8. [mysql.other_streams.connection] If Windows named pipes is a common transport, I'd say providing first class connect/quit support is in order
It is a supported transport - not aware of how many clients would be using it. There is two sides here: 1) Providing the relevant typedefs, docs and testing. This should be relatively straightforward. 2) Supporting the connection::connect and connection::close functions for named pipes. This involves opening a named pipe, which doesn't seem to have an async mode. Other than that, it should be doable.
9. Working with the Stream-parameterized type hierarchy is harder than necessary.

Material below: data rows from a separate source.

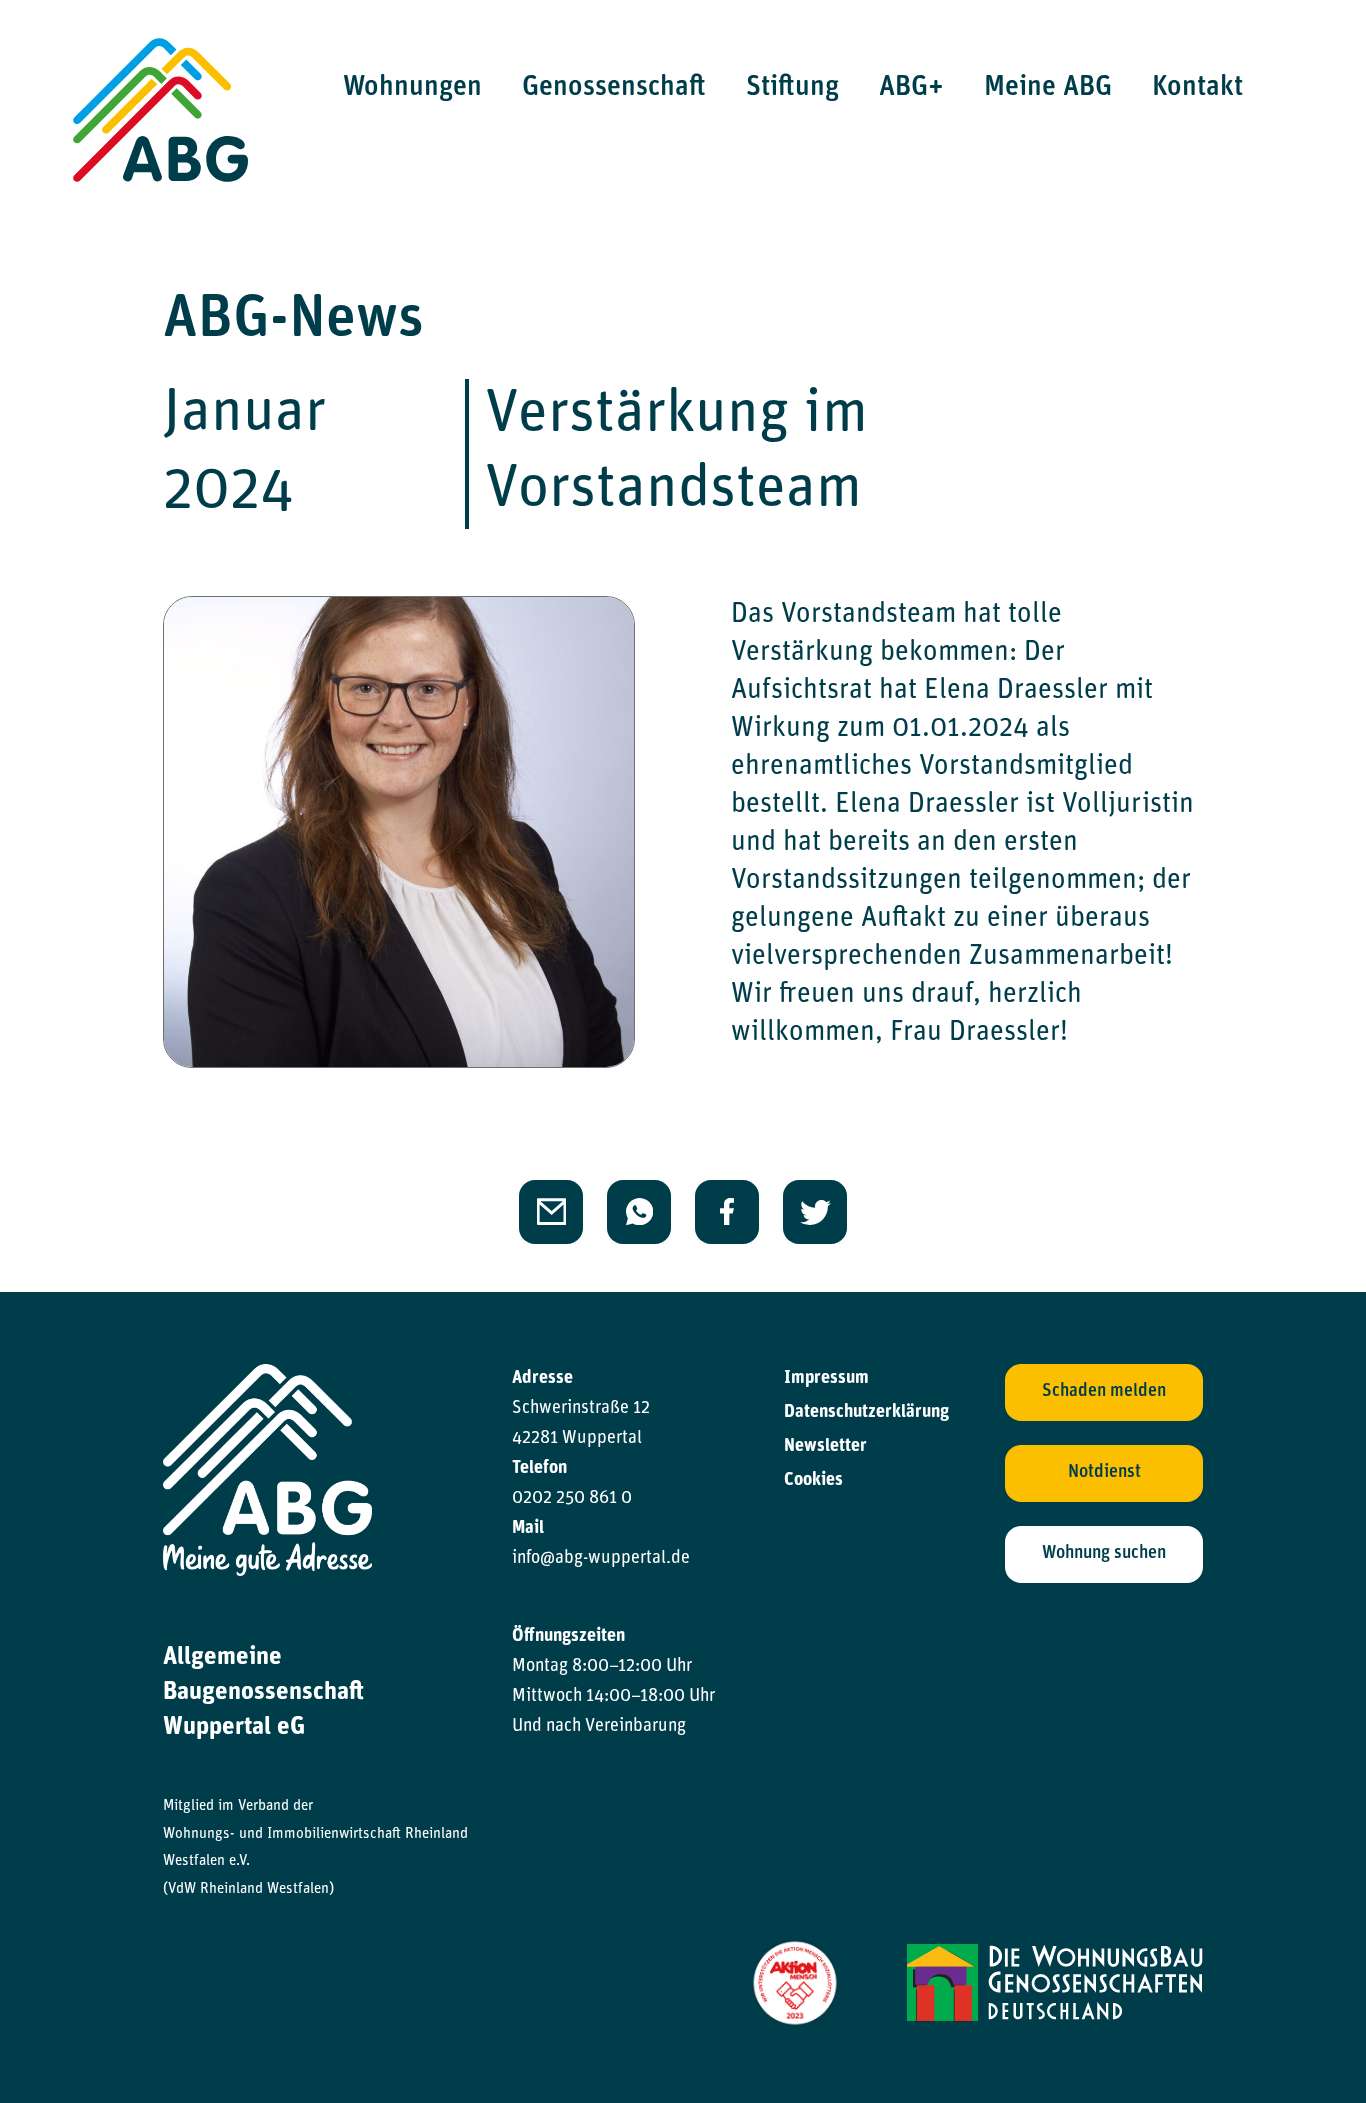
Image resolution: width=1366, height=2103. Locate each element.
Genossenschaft (614, 88)
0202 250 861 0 (572, 1499)
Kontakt (1197, 88)
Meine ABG (1048, 88)
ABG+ (911, 88)
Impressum (826, 1379)
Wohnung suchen (1104, 1554)
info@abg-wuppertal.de (601, 1559)
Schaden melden (1104, 1392)
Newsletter (825, 1447)
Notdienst (1104, 1473)
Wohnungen (412, 88)
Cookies (813, 1481)
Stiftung (792, 88)
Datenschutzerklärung (866, 1413)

E.g. `connection` has no inner typedef for `prepared_statement`/`resultset` or even the `Stream` template argument. This leaves one with work-arounds like:
template <typename Conn> void my_function(Conn& conn) { using Stream = typename std::remove_reference
::type; using Stmt = M::prepared_statement<Stream>; In general interface types (arguments/return values of member functions) should be directly expressible in code, if not through nested typenames, then at least through traits.
Added the one for Stream as next_layer_type in develop. The other ones addressed in https://github.com/anarthal/mysql/issues/73 (see below).

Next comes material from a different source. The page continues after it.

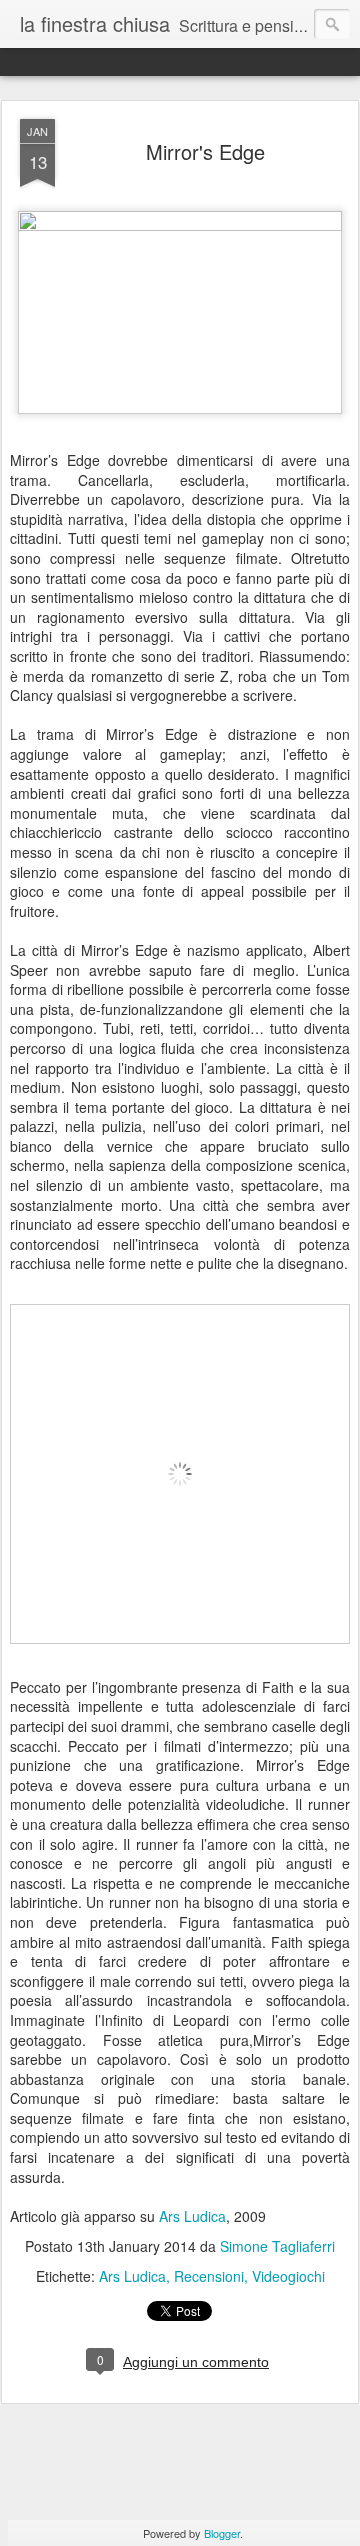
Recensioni (209, 2276)
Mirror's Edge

10. I did notice that in the integration tests there is a complete set of type-erased wrappers for resultset, connection, prepared_statement etc. Perhaps it is worth considering exposing this for users who are looking for convenience over raw speed.
It could of course be that the type-erased wrappers have limitations (beyond efficiency) I'm not aware of.
They are more limited than the regular interface, as they only account for the use cases covered in the tests covering all the stream types. It should be possible to tidy them up and ship them to the general public, though. I hadn't really thought on this before. Something I noticed while implementing these erased types is that having prepared_statement and resultset be I/O objects makes the erased interface much harder. As I've mentioned in other review responses, I'm thinking on replacing the following signatures: prepared_statement::execute(const statement_params<ValueIterator>&) prepared_statement::close() resultset::read_one(row&) By functions in the connection: connection::execute_statement(const prepared_statement&) connection::close_statement(const prepared_statement&) connection::read_row(resultset&, row&) Where prepared_statement and resultset would be non-templated types. What do you think of this API?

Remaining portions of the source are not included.